Task objective:
Pictures must be dropped from the copy of the entries below; all else is returned exactly.

Exercise data:
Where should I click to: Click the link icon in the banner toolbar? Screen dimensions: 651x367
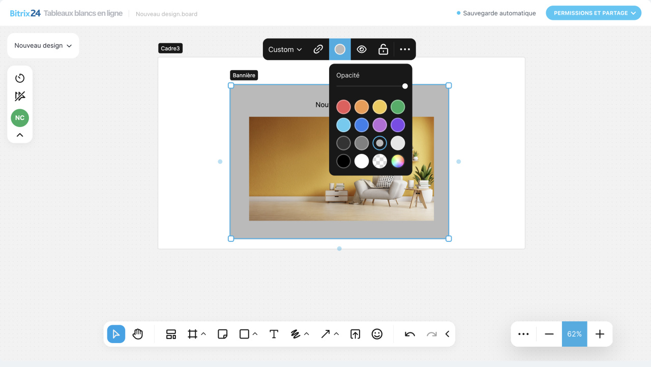[318, 49]
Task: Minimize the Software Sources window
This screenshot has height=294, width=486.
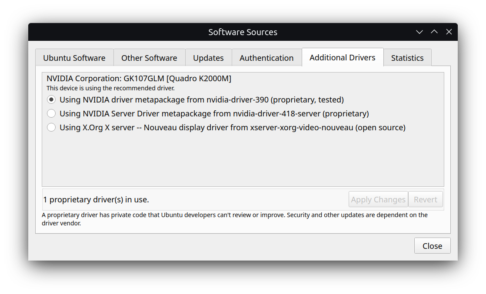Action: (x=419, y=32)
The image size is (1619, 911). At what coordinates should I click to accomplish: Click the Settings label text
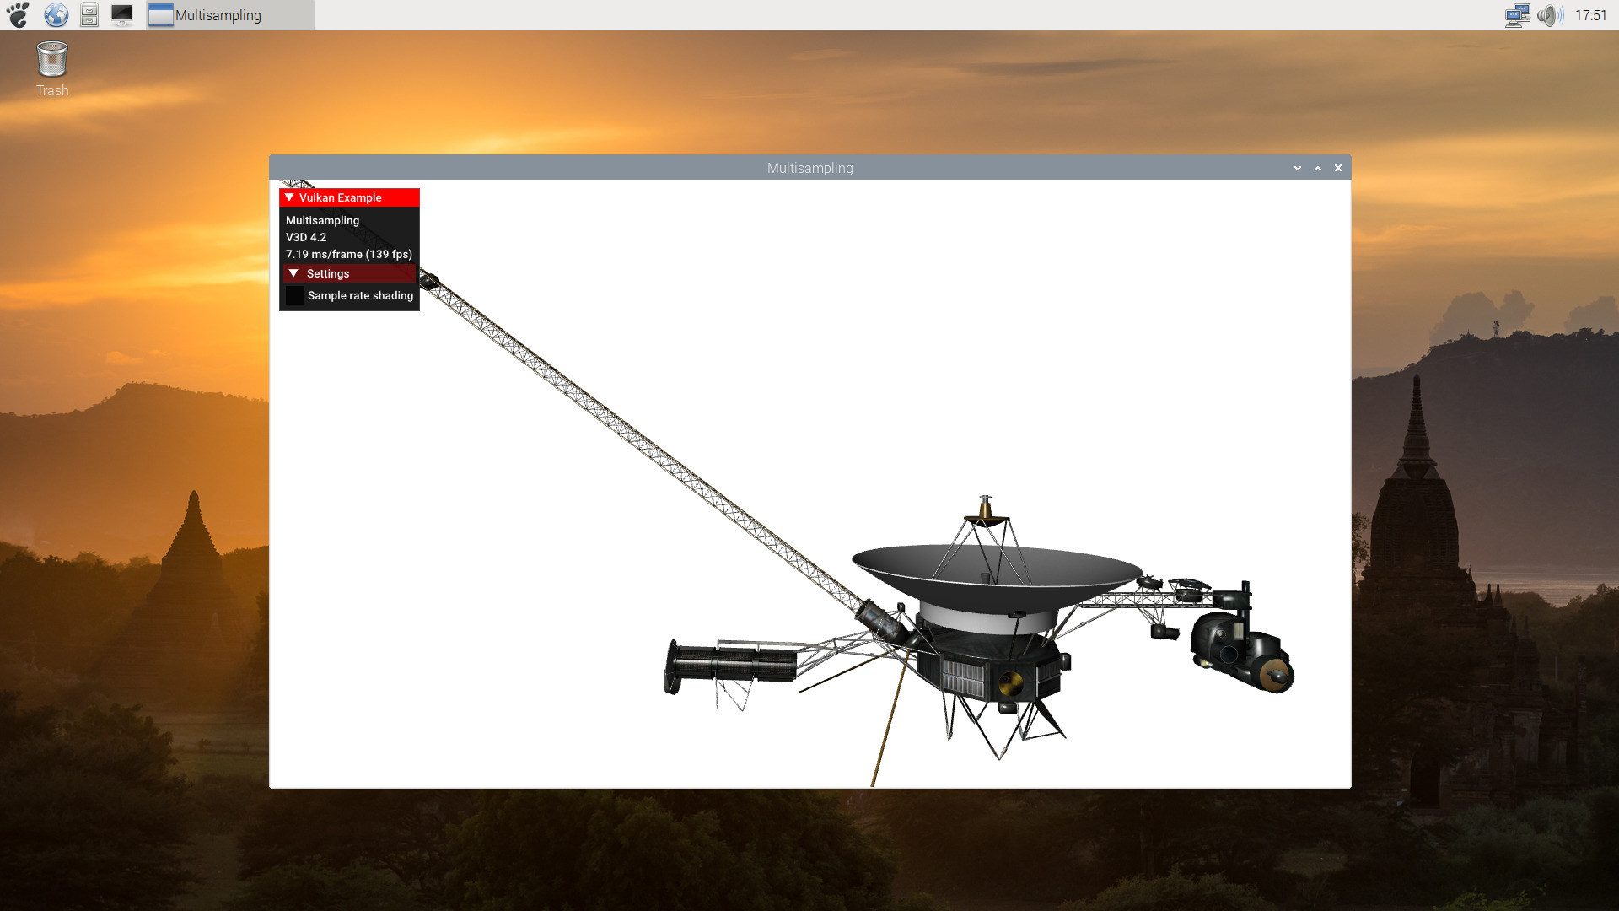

Output for this exercise:
Where should I click to: Click the link icon in the banner toolbar? Screen dimensions: 651x367
[318, 49]
Task: Minimize the Software Sources window
This screenshot has height=294, width=486.
Action: (x=419, y=32)
The image size is (1619, 911). At what coordinates should I click to accomplish: Click the Settings label text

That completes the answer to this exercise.